Discover matched FgEoR / FgOnly chain pairs under a base directory.

This is meant to work with layouts like:

``base_dir / "GL_FgEoR_1.0e00pp"/MN-23-23-38-2-ffm-.../data-``
``base_dir / "GL_FgOnly_1.0e00pp"/MN-23-23-38-2-ffm-.../data-``

or v5-style directories such as:

``base_dir / "GSM_FgEoR_-5e0pp"/MN-23-23-38-2-.../data-``
``base_dir / "GSM_FgOnly_-5e0pp"/MN-23-23-38-2-.../data-``

by adjusting fgeor_prefix and fgonly_prefix.

Parameters

base_dir :: Directory containing GL_FgEoR_* and GL_FgOnly_* subdirectories (e.g. paths.chains_dir / 'v7d0'), or GSM_*_* for v5-style.
fgeor_prefix :: Prefix for Fg+EoR directories.
fgonly_prefix :: Prefix for FgOnly directories.
debug :: If True, print information about discovered entries and matches.

Returns

dict: Mapping from a normalized perturbation key to a ChainPair.

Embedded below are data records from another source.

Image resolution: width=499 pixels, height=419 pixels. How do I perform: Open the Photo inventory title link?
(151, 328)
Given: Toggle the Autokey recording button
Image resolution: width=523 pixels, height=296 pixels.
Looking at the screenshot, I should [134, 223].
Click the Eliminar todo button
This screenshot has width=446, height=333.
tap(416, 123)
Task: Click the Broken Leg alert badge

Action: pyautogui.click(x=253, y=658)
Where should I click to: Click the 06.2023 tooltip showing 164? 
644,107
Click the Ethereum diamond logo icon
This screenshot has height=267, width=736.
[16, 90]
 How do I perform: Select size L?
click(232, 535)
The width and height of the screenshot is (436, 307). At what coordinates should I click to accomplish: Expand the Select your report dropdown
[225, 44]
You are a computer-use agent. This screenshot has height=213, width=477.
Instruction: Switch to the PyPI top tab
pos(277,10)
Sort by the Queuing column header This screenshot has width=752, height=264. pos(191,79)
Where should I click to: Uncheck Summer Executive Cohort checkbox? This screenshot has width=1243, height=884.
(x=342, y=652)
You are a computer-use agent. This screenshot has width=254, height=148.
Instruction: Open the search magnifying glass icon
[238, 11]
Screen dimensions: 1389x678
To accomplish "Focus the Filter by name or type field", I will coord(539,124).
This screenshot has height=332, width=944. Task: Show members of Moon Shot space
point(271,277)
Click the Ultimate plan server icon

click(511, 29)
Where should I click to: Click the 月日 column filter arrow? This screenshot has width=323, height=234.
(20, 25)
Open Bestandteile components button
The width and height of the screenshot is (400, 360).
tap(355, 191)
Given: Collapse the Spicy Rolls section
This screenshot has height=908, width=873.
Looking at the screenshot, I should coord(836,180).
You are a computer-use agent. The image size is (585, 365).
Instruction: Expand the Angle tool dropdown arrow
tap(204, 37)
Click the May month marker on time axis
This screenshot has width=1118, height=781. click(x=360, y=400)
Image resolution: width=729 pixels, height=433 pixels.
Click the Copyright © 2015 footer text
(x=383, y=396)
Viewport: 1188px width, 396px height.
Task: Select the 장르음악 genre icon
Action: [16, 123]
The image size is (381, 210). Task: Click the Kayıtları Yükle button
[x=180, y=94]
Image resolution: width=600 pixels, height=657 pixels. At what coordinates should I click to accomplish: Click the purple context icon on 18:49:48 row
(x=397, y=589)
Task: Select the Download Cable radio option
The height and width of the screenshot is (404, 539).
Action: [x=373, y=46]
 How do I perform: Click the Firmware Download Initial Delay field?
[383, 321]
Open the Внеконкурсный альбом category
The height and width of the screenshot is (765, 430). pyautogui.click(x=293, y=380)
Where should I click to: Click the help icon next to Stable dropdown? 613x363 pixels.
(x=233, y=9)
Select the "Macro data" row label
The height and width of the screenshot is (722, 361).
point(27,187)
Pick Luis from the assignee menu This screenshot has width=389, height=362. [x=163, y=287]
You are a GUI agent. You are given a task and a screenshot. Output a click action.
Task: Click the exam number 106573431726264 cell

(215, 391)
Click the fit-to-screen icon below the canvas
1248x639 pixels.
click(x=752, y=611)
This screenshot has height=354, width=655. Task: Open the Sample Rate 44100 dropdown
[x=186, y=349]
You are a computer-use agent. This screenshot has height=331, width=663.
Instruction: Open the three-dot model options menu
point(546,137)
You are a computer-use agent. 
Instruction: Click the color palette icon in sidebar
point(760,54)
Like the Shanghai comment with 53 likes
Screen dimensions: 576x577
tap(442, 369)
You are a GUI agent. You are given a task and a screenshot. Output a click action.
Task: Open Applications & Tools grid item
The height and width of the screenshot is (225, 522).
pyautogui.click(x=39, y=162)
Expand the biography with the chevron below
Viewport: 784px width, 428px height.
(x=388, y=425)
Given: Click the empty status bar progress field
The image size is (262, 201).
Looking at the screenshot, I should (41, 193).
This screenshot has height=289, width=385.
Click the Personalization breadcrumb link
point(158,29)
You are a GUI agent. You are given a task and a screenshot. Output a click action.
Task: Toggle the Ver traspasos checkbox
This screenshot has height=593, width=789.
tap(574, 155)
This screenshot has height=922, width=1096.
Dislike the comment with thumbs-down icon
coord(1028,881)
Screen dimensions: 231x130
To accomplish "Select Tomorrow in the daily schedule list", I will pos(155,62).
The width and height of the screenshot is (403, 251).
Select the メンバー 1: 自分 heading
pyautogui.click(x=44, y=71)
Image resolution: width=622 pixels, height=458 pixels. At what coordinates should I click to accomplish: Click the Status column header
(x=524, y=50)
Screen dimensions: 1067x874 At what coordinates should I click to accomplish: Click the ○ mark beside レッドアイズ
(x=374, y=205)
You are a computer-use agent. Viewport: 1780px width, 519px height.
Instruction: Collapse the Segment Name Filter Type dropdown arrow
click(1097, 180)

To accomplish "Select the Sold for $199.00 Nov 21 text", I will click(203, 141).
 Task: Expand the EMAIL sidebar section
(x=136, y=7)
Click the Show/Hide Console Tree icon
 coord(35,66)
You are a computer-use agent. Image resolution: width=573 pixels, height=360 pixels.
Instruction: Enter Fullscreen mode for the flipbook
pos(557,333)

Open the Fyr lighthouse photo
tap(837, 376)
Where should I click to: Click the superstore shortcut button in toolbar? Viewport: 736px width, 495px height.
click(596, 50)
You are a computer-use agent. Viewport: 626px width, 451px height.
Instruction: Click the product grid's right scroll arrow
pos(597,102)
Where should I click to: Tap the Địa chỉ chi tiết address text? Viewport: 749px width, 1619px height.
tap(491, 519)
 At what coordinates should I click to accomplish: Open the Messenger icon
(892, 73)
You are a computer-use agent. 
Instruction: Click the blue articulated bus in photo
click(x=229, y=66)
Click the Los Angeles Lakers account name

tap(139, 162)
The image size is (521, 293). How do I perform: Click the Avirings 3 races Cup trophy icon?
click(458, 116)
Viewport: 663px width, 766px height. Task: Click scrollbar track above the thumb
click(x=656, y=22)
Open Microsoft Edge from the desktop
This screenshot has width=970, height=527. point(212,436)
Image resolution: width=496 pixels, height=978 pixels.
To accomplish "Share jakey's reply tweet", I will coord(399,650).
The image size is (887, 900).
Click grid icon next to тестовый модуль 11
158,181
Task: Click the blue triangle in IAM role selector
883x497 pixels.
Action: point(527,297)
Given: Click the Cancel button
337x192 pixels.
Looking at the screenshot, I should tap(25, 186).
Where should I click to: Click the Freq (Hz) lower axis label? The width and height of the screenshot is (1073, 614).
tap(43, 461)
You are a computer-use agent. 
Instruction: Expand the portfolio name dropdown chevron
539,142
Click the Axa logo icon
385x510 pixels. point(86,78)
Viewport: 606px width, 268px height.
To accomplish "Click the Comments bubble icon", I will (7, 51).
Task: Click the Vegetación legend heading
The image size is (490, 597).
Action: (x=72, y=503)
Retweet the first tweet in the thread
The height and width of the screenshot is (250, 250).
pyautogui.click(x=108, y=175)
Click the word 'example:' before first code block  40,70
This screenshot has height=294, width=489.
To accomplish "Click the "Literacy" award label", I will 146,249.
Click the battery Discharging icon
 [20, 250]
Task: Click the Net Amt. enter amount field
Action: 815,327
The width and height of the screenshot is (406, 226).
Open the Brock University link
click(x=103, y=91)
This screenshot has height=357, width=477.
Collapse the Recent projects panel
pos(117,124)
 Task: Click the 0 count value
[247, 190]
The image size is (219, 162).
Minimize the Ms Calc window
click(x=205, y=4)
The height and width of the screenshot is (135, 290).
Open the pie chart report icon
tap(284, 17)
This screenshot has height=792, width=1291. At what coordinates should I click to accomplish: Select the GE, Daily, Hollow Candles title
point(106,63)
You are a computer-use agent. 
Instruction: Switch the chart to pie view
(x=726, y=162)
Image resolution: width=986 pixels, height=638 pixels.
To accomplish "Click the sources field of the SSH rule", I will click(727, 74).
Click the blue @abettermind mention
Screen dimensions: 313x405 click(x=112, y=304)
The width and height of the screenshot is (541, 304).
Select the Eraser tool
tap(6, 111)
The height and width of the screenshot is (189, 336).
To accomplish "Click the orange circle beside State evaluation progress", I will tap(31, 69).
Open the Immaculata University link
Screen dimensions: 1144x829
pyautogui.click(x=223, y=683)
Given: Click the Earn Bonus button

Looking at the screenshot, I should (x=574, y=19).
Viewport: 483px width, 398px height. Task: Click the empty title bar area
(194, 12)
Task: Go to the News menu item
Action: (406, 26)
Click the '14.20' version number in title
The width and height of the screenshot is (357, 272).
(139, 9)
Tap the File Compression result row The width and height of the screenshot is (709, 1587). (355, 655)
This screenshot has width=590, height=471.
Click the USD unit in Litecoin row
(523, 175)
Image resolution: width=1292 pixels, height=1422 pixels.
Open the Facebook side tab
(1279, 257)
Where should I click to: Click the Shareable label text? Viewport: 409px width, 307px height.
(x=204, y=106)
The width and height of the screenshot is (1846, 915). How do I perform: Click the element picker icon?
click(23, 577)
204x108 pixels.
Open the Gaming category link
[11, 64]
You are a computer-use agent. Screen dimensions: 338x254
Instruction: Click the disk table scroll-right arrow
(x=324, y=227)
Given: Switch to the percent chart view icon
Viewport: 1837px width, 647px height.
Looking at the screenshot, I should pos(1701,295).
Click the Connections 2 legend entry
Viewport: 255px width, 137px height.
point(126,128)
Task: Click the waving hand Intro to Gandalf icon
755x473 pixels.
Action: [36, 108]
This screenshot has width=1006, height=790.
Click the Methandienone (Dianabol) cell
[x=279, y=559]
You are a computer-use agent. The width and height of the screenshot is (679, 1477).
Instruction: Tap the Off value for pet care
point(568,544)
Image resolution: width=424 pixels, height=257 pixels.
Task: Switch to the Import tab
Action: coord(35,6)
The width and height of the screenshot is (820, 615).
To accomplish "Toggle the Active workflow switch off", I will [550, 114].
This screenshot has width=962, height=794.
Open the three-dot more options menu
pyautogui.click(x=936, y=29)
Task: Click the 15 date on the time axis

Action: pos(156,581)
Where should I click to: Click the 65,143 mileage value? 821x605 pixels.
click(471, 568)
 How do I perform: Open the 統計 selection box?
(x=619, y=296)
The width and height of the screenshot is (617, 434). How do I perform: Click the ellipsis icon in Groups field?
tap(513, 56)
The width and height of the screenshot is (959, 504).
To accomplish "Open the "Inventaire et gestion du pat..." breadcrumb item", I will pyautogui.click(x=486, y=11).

The fgeor_root and fgonly_root paths are the MN-* level directories that directly contain the data- files.

valska.evidence.interpret_bayes_factor(log_bf: float) → str

Interpret the strength of evidence given a log Bayes factor.

Parameters

log_bf :: Natural logarithm of the Bayes factor, ln(Z1 / Z2).

Returns

str: Readable description of evidence strength, based on commonly used (Jeffreys-like) thresholds.

valska.evidence.run_complete_bayeseor_analysis(chain_pairs: dict[str, ChainPair], perturbation_levels: Iterable[str] | None = None, dir_prefix: Path | None = None, expected_ps: float = 214777.66068216303, create_plots: bool = False, show_detailed_results: bool = False, verbose: bool = True, show_progress: bool = True) → dict[str, Any]

Run a complete BayesEoR perturbation analysis over multiple chain pairs.

Parameters

chain_pairs :: Mapping of perturbation keys to ChainPair objects, typically created by find_chain_pairs().
perturbation_levels :: Optional iterable of perturbation keys to analyze. If None, all keys in chain_pairs are used.
dir_prefix :: Optional directory prefix for analyze_chain_pair(). If None, the common ancestor of each pair is used individually.
expected_ps :: Expected power spectrum value passed on to analyze_chain_pair().
create_plots :: If True, generate plots for each perturbation level.
show_detailed_results :: If True, print detailed numerical results per successful perturbation.
verbose :: If True, print readable progress and summary messages.
show_progress :: If True and multiple perturbation levels are analyzed, display a tqdm progress bar (if available).

Returns

dict: Contains 'results', 'summary', and 'successful_results'.